[Saved data entries]
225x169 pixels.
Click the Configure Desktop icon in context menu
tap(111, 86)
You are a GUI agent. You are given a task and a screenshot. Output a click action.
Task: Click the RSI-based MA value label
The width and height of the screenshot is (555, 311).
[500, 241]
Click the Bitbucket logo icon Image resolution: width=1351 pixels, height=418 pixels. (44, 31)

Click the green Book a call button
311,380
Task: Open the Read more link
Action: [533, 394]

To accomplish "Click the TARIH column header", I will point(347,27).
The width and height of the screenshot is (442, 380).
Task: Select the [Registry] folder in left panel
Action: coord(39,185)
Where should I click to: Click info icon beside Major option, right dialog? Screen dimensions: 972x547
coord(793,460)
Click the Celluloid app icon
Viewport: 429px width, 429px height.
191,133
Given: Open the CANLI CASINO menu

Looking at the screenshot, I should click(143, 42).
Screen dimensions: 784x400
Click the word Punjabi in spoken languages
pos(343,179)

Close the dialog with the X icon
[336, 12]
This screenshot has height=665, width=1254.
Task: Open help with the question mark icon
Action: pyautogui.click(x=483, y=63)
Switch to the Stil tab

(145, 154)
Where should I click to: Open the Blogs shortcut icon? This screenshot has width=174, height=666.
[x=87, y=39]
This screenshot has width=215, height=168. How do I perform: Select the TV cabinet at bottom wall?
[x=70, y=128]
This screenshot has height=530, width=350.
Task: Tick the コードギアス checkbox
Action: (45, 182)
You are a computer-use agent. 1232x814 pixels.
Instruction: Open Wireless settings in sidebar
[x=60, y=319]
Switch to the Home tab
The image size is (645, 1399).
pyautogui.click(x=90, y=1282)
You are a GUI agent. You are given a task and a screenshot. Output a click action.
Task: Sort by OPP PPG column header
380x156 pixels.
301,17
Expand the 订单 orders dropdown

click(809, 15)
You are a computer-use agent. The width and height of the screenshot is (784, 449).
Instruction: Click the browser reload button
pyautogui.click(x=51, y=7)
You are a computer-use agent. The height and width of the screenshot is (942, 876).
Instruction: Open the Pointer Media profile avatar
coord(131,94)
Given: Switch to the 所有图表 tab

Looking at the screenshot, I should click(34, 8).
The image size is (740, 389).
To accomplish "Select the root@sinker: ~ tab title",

EXERCISE PROMPT: In full and without deviation, reproduce the entries above.

TASK ANSWER:
225x169 pixels.
Click the Configure Desktop icon in context menu
tap(111, 86)
You are a GUI agent. You are given a task and a screenshot. Output a click action.
Task: Click the RSI-based MA value label
The width and height of the screenshot is (555, 311).
[500, 241]
Click the Bitbucket logo icon Image resolution: width=1351 pixels, height=418 pixels. (44, 31)

Click the green Book a call button
311,380
Task: Open the Read more link
Action: [533, 394]

To accomplish "Click the TARIH column header", I will point(347,27).
The width and height of the screenshot is (442, 380).
Task: Select the [Registry] folder in left panel
Action: coord(39,185)
Where should I click to: Click info icon beside Major option, right dialog? Screen dimensions: 972x547
coord(793,460)
Click the Celluloid app icon
Viewport: 429px width, 429px height.
191,133
Given: Open the CANLI CASINO menu

Looking at the screenshot, I should click(143, 42).
Screen dimensions: 784x400
Click the word Punjabi in spoken languages
pos(343,179)

Close the dialog with the X icon
[336, 12]
This screenshot has height=665, width=1254.
Task: Open help with the question mark icon
Action: pyautogui.click(x=483, y=63)
Switch to the Stil tab

(145, 154)
Where should I click to: Open the Blogs shortcut icon? This screenshot has width=174, height=666.
[x=87, y=39]
This screenshot has width=215, height=168. How do I perform: Select the TV cabinet at bottom wall?
[x=70, y=128]
This screenshot has height=530, width=350.
Task: Tick the コードギアス checkbox
Action: (45, 182)
You are a computer-use agent. 1232x814 pixels.
Instruction: Open Wireless settings in sidebar
[x=60, y=319]
Switch to the Home tab
The image size is (645, 1399).
pyautogui.click(x=90, y=1282)
You are a GUI agent. You are given a task and a screenshot. Output a click action.
Task: Sort by OPP PPG column header
380x156 pixels.
301,17
Expand the 订单 orders dropdown

click(809, 15)
You are a computer-use agent. The width and height of the screenshot is (784, 449).
Instruction: Click the browser reload button
pyautogui.click(x=51, y=7)
You are a computer-use agent. The height and width of the screenshot is (942, 876).
Instruction: Open the Pointer Media profile avatar
coord(131,94)
Given: Switch to the 所有图表 tab

Looking at the screenshot, I should click(34, 8).
The image size is (740, 389).
To accomplish "Select the root@sinker: ~ tab title",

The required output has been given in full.